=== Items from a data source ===
* * * *

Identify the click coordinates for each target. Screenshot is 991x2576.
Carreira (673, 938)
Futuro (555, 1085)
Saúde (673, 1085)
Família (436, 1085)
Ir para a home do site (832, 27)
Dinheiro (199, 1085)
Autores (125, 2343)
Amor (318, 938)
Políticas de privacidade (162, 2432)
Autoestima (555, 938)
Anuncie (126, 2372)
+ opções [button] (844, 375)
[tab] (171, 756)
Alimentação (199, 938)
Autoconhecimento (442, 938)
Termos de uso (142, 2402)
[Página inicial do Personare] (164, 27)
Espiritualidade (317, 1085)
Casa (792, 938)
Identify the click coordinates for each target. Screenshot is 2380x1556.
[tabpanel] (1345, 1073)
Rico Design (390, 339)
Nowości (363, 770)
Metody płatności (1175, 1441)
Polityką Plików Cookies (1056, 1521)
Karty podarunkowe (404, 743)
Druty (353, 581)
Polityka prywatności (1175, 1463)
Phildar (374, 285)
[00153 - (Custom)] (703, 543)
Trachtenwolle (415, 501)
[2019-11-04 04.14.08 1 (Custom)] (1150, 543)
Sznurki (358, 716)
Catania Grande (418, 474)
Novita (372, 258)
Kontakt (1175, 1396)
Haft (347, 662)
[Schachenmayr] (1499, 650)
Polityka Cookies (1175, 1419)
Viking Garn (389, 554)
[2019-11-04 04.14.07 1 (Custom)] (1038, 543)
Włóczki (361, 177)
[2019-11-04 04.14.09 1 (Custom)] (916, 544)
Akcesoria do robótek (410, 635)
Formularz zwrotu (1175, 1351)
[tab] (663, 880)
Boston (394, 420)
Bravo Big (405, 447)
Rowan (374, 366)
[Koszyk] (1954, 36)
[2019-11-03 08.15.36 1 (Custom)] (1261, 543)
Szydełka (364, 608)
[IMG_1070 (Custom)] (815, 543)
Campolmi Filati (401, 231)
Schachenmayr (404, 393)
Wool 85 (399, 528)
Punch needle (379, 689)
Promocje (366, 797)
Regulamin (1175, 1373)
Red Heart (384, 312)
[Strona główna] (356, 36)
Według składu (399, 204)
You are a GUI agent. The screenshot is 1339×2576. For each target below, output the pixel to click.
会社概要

* * * *

=== WHAT IS EXPECTED ===
The expected answer is an exact copy of the lines beginning at the one with "[00153 - (Custom)] (703, 543)" and running to the end of the entries above.

=== ANSWER TO THE PROBLEM ===
[00153 - (Custom)] (703, 543)
Trachtenwolle (415, 501)
[2019-11-04 04.14.08 1 (Custom)] (1150, 543)
Sznurki (358, 716)
Catania Grande (418, 474)
Novita (372, 258)
Kontakt (1175, 1396)
Haft (347, 662)
[Schachenmayr] (1499, 650)
Polityka Cookies (1175, 1419)
Viking Garn (389, 554)
[2019-11-04 04.14.07 1 (Custom)] (1038, 543)
Włóczki (361, 177)
[2019-11-04 04.14.09 1 (Custom)] (916, 544)
Akcesoria do robótek (410, 635)
Formularz zwrotu (1175, 1351)
[tab] (663, 880)
Boston (394, 420)
Bravo Big (405, 447)
Rowan (374, 366)
[Koszyk] (1954, 36)
[2019-11-03 08.15.36 1 (Custom)] (1261, 543)
Szydełka (364, 608)
[IMG_1070 (Custom)] (815, 543)
Campolmi Filati (401, 231)
Schachenmayr (404, 393)
Wool 85 (399, 528)
Punch needle (379, 689)
Promocje (366, 797)
Regulamin (1175, 1373)
Red Heart (384, 312)
[Strona główna] (356, 36)
Według składu (399, 204)
You are a GUI agent. The screenshot is 1339×2576. For each target below, output the pixel to click.
会社概要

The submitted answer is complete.